**What to work on**
Tally every line of the records below that includes "dropdown", and reply with the total alone.

(Record excerpts Opens)

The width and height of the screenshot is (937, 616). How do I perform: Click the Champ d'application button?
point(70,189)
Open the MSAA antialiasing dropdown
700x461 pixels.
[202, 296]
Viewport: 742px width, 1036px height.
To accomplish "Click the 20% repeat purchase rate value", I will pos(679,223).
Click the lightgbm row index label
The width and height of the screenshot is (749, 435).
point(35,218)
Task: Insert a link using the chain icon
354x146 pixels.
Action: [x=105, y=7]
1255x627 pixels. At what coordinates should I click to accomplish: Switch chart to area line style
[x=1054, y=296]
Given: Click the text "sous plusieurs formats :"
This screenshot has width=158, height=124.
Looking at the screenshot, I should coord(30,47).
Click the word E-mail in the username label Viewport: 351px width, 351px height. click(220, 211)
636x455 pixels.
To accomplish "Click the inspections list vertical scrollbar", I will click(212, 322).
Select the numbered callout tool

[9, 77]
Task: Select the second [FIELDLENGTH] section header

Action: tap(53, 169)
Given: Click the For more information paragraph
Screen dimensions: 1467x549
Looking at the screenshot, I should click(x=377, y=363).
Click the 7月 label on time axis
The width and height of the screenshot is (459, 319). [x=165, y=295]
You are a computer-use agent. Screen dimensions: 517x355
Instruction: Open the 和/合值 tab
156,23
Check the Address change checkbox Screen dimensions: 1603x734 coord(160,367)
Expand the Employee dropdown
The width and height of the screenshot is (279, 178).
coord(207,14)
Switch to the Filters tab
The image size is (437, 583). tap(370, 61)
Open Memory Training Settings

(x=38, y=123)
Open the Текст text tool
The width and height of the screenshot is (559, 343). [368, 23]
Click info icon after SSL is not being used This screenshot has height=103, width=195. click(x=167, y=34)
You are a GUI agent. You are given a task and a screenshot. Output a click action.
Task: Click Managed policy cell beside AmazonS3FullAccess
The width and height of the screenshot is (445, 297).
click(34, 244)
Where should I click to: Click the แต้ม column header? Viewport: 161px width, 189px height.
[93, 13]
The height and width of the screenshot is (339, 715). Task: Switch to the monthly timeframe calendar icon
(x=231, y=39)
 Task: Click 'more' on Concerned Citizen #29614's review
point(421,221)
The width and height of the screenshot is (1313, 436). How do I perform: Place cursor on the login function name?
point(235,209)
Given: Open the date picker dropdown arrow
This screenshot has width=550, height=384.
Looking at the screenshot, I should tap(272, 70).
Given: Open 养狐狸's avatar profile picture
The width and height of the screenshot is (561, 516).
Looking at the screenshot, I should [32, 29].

(Record excerpts Closes)

**Answer space**
3